= Martin B. Dickman =

American plant pathologist (1950–2018)

Martin B. Dickman (16 February 1950 – 2 December 2018) was an American plant pathologist.

A Flushing, New York, native, Dickman was born on 16 February 1950, and received his bachelor's of science degree in horticulture from the University of Hawaii in 1979. He completed his studies with a master's of science and doctorate in plant pathology, both from UH. After a postdoctoral fellowship at the University of Washington, Dickman began teaching at the University of Nebraska–Lincoln in 1987, where he was named Charles Bessey Professor in Plant Pathology in 2003. He moved to Texas A&M University in 2006, accepting the Christine Richardson Professorship in agriculture.
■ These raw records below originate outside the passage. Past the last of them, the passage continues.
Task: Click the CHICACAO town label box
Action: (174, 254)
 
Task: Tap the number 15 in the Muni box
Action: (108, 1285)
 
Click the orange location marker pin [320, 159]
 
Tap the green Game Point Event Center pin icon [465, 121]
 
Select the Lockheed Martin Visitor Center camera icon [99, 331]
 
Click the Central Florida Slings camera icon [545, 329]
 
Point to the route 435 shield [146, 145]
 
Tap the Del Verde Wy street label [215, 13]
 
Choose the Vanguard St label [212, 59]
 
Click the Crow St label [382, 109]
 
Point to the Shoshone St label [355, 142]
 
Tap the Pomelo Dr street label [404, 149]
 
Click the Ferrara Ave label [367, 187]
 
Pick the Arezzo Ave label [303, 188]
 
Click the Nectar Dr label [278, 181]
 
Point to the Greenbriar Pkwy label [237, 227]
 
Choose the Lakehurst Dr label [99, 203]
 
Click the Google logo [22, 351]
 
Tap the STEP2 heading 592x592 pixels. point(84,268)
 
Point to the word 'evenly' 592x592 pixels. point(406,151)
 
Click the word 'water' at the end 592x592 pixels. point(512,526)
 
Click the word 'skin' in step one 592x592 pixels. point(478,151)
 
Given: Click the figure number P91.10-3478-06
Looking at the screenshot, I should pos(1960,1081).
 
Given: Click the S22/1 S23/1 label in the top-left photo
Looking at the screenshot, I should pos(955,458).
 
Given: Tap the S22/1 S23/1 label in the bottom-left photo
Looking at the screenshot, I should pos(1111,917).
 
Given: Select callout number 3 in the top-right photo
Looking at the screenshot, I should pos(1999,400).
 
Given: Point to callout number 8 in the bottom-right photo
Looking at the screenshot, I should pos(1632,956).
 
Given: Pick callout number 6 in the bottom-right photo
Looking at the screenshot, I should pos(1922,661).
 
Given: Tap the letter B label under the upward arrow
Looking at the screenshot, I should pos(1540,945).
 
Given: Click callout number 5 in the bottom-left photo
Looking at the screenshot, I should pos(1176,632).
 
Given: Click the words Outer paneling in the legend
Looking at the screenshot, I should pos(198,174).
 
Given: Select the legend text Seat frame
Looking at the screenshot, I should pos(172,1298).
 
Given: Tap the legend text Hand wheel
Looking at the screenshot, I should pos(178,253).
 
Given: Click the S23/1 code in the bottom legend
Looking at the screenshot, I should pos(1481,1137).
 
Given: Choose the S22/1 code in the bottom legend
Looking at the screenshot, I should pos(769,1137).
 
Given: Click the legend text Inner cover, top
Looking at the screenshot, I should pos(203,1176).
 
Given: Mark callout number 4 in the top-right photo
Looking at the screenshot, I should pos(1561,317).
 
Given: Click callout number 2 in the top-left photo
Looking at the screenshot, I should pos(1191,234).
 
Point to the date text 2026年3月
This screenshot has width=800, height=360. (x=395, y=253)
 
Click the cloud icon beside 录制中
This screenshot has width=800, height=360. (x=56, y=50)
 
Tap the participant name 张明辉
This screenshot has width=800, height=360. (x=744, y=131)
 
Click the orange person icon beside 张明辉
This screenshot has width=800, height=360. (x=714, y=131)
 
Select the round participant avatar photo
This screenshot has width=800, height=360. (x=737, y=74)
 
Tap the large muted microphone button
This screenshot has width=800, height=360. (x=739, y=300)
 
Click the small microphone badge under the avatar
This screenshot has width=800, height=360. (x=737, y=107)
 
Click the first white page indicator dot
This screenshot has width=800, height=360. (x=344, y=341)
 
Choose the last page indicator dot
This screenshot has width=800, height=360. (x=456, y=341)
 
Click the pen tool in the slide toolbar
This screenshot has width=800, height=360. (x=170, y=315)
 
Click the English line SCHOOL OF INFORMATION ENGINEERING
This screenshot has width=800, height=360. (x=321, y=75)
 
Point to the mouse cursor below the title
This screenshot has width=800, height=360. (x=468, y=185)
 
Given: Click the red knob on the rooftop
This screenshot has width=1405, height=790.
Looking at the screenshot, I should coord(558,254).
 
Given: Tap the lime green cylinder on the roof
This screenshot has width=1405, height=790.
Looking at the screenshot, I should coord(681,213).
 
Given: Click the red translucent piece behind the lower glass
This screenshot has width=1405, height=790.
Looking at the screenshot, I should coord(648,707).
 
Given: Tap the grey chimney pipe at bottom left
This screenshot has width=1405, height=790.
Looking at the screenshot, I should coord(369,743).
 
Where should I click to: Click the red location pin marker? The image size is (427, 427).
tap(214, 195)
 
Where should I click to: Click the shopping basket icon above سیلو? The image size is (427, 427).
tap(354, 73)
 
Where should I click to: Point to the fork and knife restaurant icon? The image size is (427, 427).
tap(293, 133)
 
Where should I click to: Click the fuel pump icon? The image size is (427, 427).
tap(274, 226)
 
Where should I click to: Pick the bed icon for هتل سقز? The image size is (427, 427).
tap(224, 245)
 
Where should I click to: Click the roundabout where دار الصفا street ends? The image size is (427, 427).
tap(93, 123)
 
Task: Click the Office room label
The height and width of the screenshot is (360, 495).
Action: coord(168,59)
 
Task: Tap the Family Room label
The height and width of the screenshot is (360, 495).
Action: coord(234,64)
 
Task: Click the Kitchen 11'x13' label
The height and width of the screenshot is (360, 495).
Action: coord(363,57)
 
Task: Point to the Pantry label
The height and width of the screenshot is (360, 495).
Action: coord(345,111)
Between 2012 and 2017, Dickman served as editor-in-chief of the journal Molecular Plant Pathology . Dickman was appointed a Texas A&M University Distinguished Professor in 2015. The American Phytopathological Society honored Dickman with the 2017 Noel T. Keen Award for Research Excellence in Molecular Plant Pathology.

Over the course of his career, Dickman has been elected fellow of the American Phytopathological Society in 1993, and fellow of the American Association for the Advancement of Science in 2011, as well as fellow of the American Academy of Microbiology. He died on 2 December 2018, in Carpinteria, California.